Sen. Chuck Hagel, R-Neb., summing up his reaction to the Republican National Convention last week in New York City:
"The Republican Party has come loose of its moorings. ... I think you've got a party that is in a state of uncertainty."
White House Chief of Staff Andrew Card, speaking about George W. Bush:
"This president sees America as we think about a 10-year-old child."
(That, again, was Bush's own chief of staff saying that. The sissy thinks you should be treated like a 10-year-old.)
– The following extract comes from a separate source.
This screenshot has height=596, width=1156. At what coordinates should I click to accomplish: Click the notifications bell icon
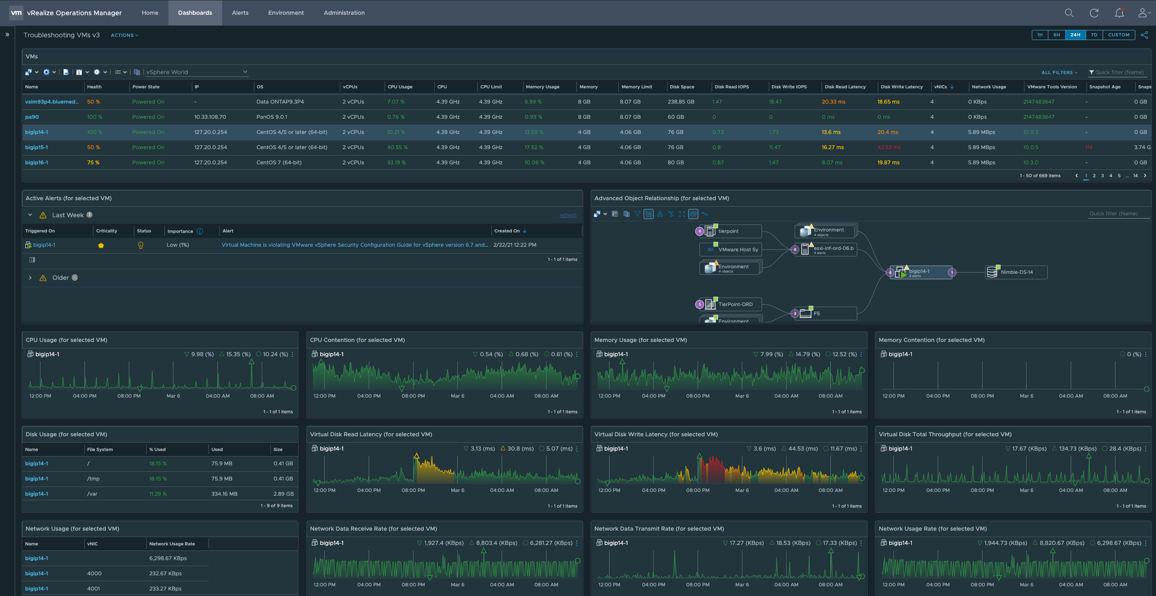coord(1119,13)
William Saletan, "Imperial President: Opposing Bush becomes unpatriotic," in Slate:
So now you have two reasons to show up at the polls in November. One is to stop Bush from screwing up economic and foreign policy more than he already has. The other is to remind him and his propagandists that even after 9/11, you still have that right.
Chris Sullentrop, "I Love 9/11: The GOP convention's nostalgia for tragedy," in Slate:
The president's defenders say he invaded Iraq with good intentions, and I believe them. But if President Bush didn't mislead us into war, he's misleading us during one, and he deserves to be defeated for it.
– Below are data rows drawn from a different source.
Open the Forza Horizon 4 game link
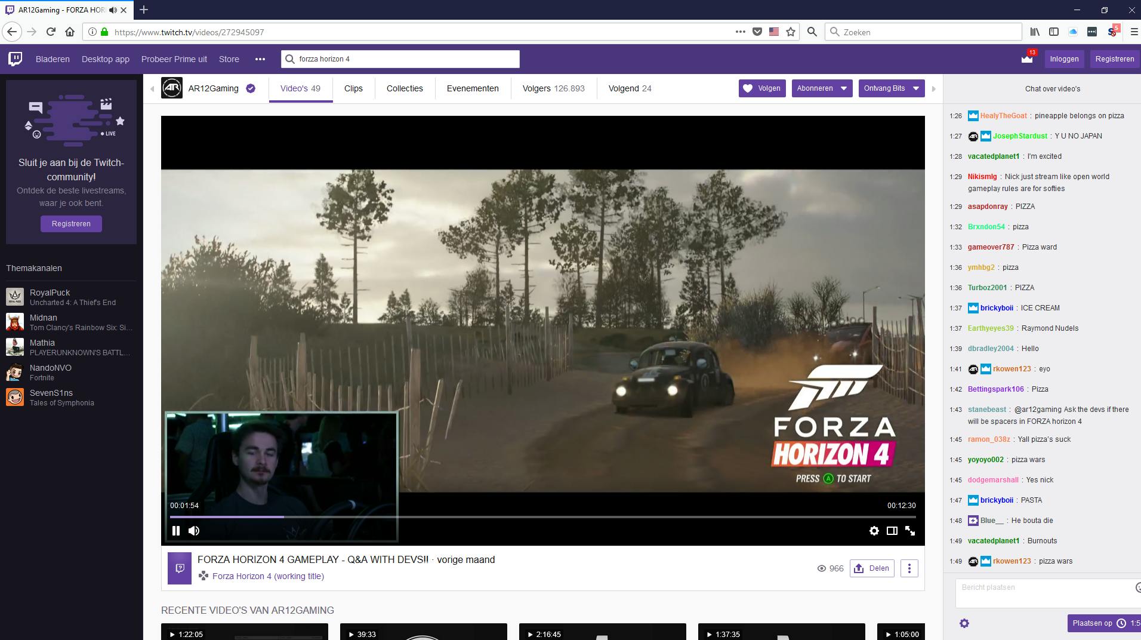This screenshot has width=1141, height=640. coord(268,576)
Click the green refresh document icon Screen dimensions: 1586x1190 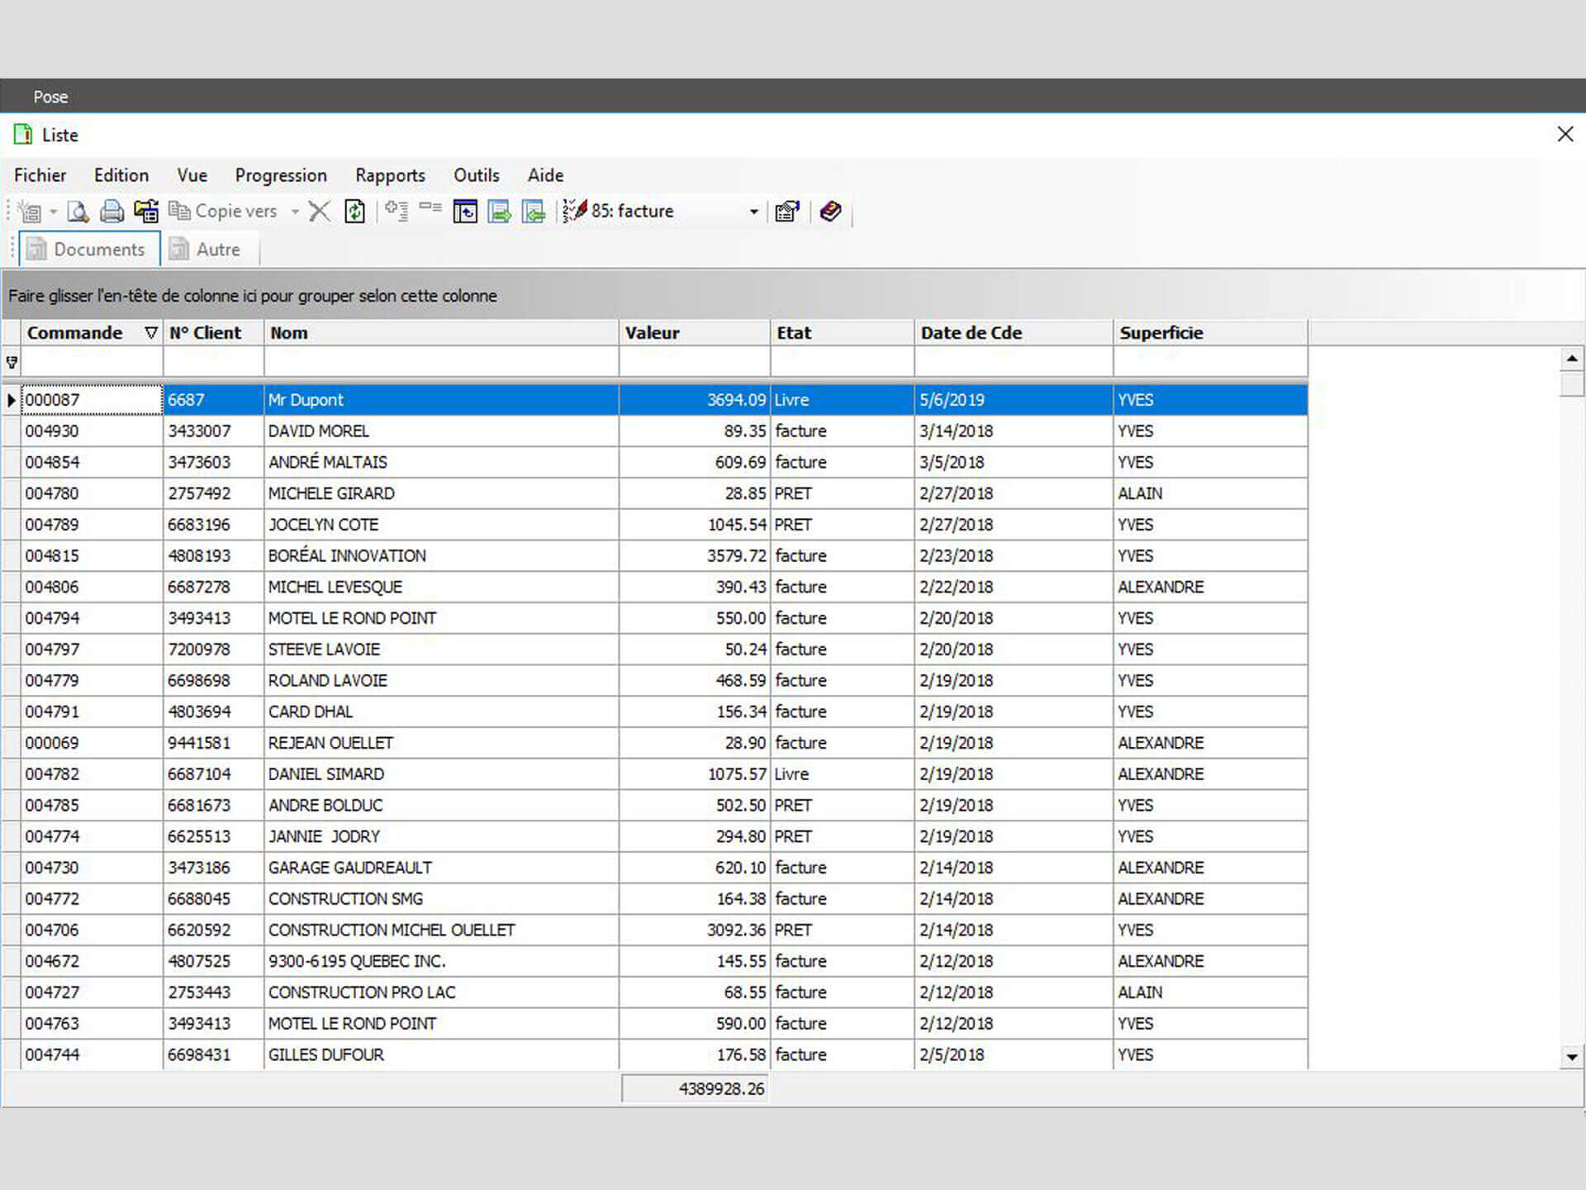point(354,212)
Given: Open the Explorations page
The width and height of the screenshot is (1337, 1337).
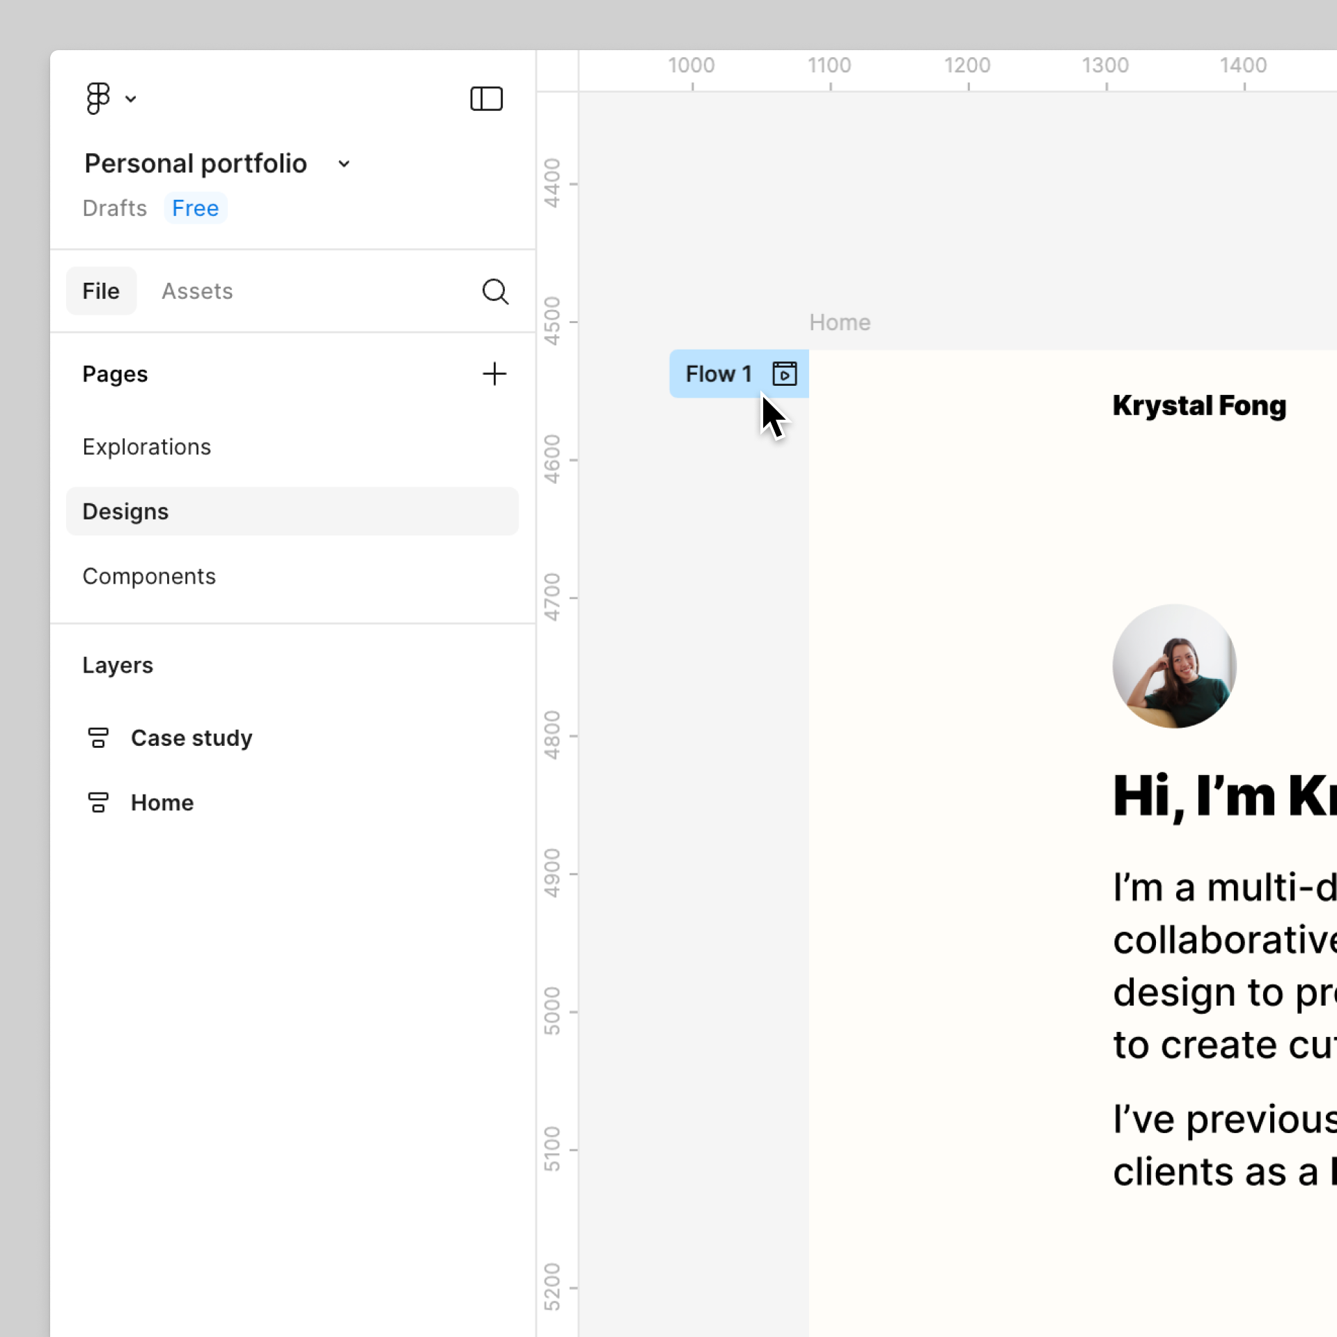Looking at the screenshot, I should coord(146,447).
Hendrik Hertzberg, "Under Fire," in The New Yorker:
The campaign to blacken the honor of Senator John Kerry does not appear to be the direct work of Bush-Cheney '04, Inc. or the Republican National Committee but of an "independent" group styling itself Swift Boat Veterans for Truth. ... The anti-Kerry veterans group and the official Bush campaign are advised by the same lawyer, Benjamin L. Ginsberg (or were until last Wednesday, when he abruptly resigned as national counsel to Bush-Cheney ’04, Inc.); they enjoy the financial support of the same wealthy Texas Republicans, especially Bob Perry, a close friend and political associate of Karl Rove; and they are connected to each other and to the Republican Party by a web of operatives and consultants. Facts such as these do not in themselves demonstrate unlawful coordination between the Bush campaign and the veterans group. ... They offer even less support, however, for the assertion of Marc Racicot, the chairman of Bush-Cheney '04, Inc., that "there is no connection of any kind whatsoever."
Suffice it to say that if the provable ties between the Saddam Hussein regime and al-Qaida had been a fraction as strong as the provable ties between the Bush campaign and the veterans group, the "coalition of the willing" would have been larger than it is.
And, just because it was so dead-on, here's Frank Rich again:
"Only in an election year ruled by fiction could a sissy who used Daddy's connections to escape Vietnam turn an actual war hero into a girlie-man."